## EXERCISE DIRECTIONS
Copy word for word the passage of the hardballing article below, starting at "I am a lesbian" and ending at "in a relationship.".

Ready your Hinge profiles, cos there’s a new dating trend coming for your swipes. It’s called ‘hardballing’ and while that might sound like a method of medieval torture, as far as I can tell, it’s essentially just the polar opposite of ghosting.
Basically, hardballing is where you’re really upfront and honest about what you’re looking for from the moment you start seeing someone.
TBH, this feels like a really good thing. Being honest about what you’re looking for from the get-go is probably the best way of minimising hurt if you and someone you’re dating aren’t on the same wavelength.
Openness about what you’re into – whether it’s casual sex, a long-term relo, or a big ‘ol question mark – lets the other person into your headspace.
Plus, after the awfulness of trying to date during lockdown, who has the time or energy to play games?
Logan Ury, head of relationship science on Hinge, gave Jana Hocking a handy little definition of ‘hardballing’ on the Kinda Sorta Dating podcast.
As he put it: “hardballing is a new dating term that means someone is being clear about their expectations of a relationship, whether you want a serious long-term partnership or a casual fling.”
So, if you want to get on your (COVID-safe) Hot Girl Summer while someone else looks for their Matthew–Macfayden-as-Mr-Darcy, it’s probably better you know that from date one, as opposed to date seventeen.
Of course, sometimes things naturally fizzle out. It’s completely normal to date casually and realise you want different things from different people. But online dating in particular can lead to messy situationships where you could feasibly get a few months into dating someone before realising they want something you don’t.
So if your two options are between ghosting and hardballing? I’m deff in favour of the latter.
I am a lesbian so, famously, I love a U-Haul. For the non-lesbians among you, that’s when the relationship moves so fast that you’re basically living together after a month. And I’m not ashamed – two dates in and I’ve already named our future cat (he’s called Mr Pringles, btw).
But even in the U-Haul-topia of lesbianiasm, there’s something really scary about being upfront in your communication. It can be feel really vulnerable to admit you actually want to be in a relationship.
Speaking to InStyle Susan Trombetti, CEO of Exclusive Matchmaking, said that a lot of the skill of hardballing comes down to really understanding what you want and being open about it:
“Hardballing could help you avoid situationships — undefined romantic relationships that can cause a lot of stress and uncertainty between partners — because it encourages you to be direct about what you’re looking for.”
“It attracts people whose relationship vision aligns with yours and deters the ones who aren’t looking for anything serious.”
So tbh, it kind of just sounds like what we all should be doing already: actively and directly communicating your desires.
Yeah, it can be scary to be upfront about what you want. But let’s be honest: that’s also a better alternative to accidentally ending up in a four-month-long situationship because you didn’t want the discomfort of a slightly awkward conversation.
Now if you’ll excuse me, Mr Pringles needs his dinner.

## MATERIAL SHOWN
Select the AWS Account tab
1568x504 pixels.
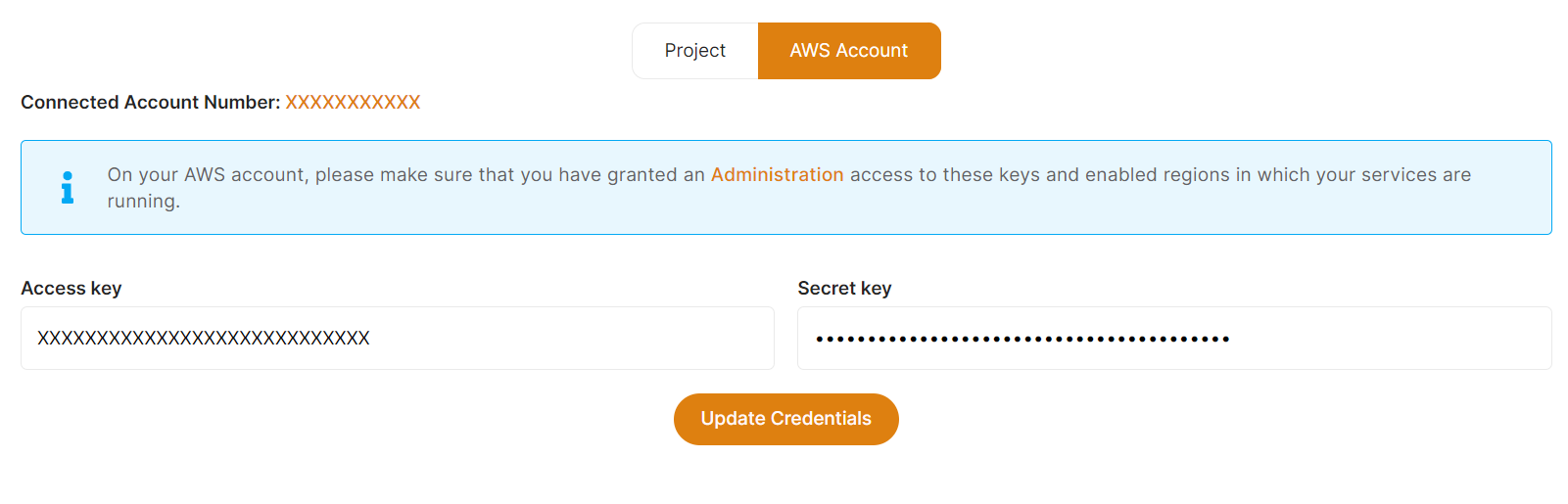click(848, 51)
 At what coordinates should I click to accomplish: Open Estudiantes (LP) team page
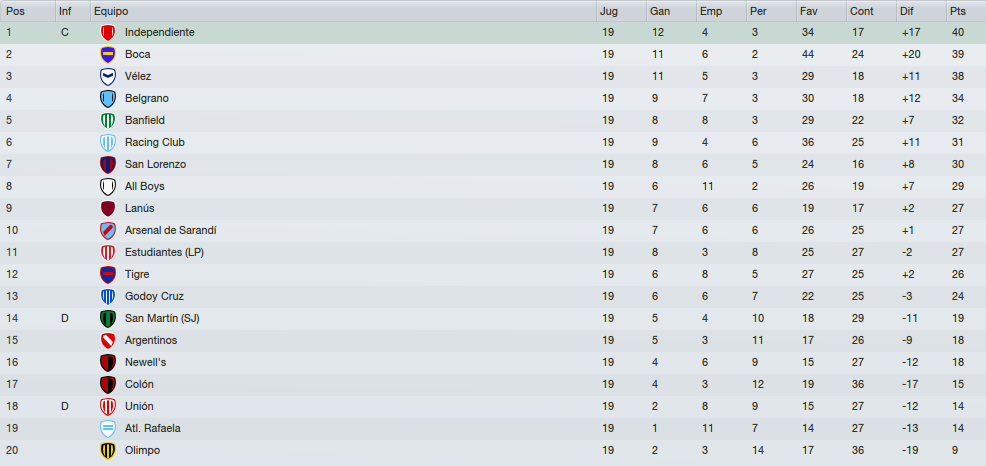tap(164, 252)
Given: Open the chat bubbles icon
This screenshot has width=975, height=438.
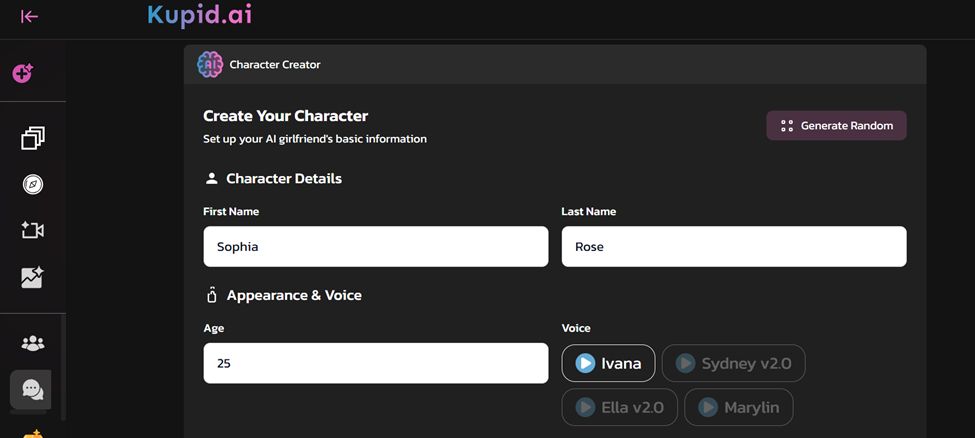Looking at the screenshot, I should [x=32, y=389].
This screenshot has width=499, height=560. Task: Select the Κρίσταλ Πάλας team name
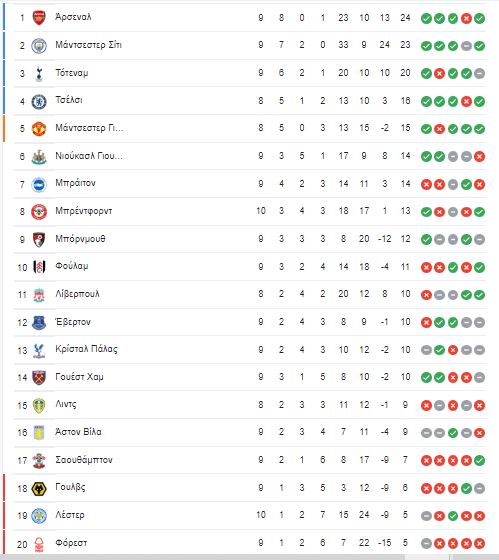click(86, 349)
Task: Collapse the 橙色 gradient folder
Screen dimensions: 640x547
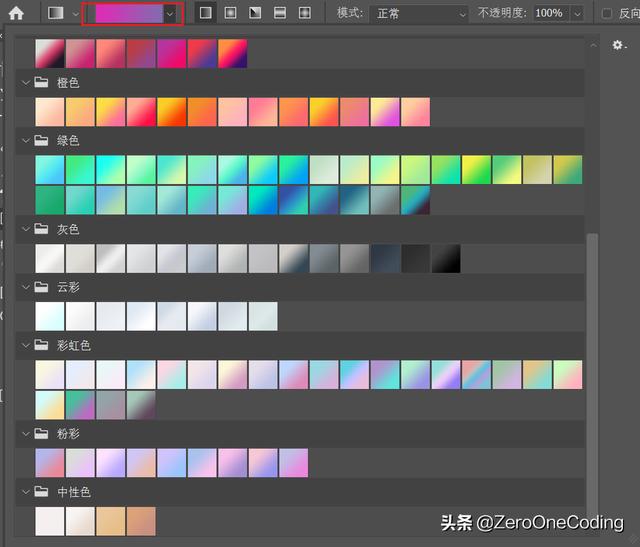Action: click(26, 83)
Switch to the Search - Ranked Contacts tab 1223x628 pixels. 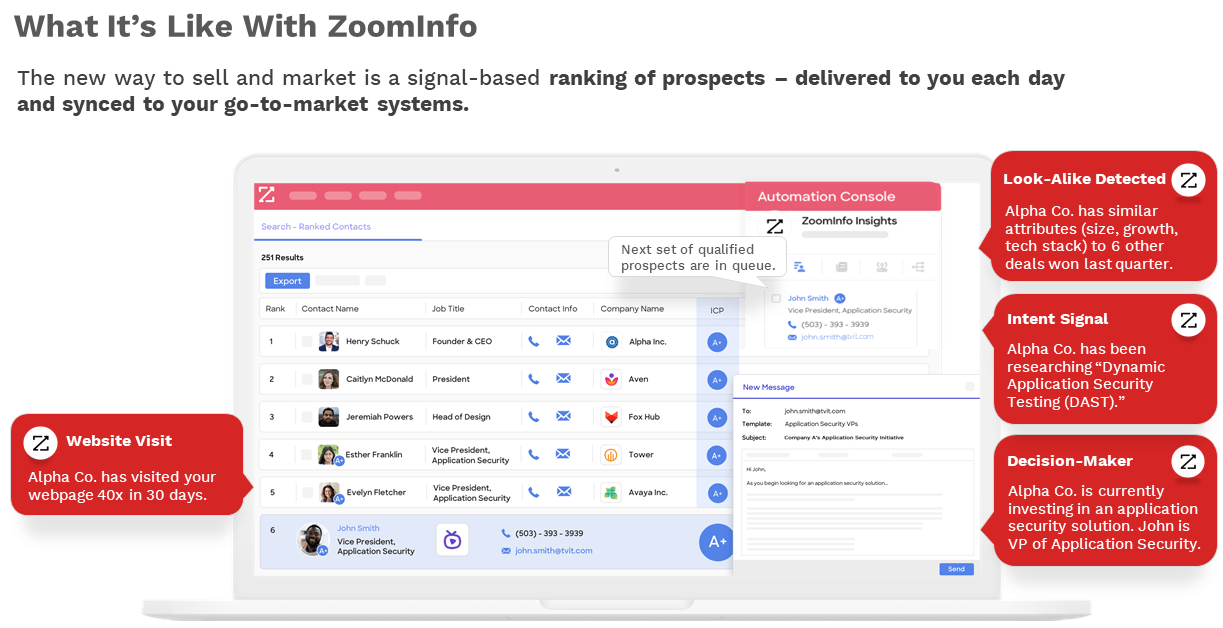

## WRITTEN RESPONSE
I am a lesbian so, famously, I love a U-Haul. For the non-lesbians among you, that’s when the relationship moves so fast that you’re basically living together after a month. And I’m not ashamed – two dates in and I’ve already named our future cat (he’s called Mr Pringles, btw).
But even in the U-Haul-topia of lesbianiasm, there’s something really scary about being upfront in your communication. It can be feel really vulnerable to admit you actually want to be in a relationship.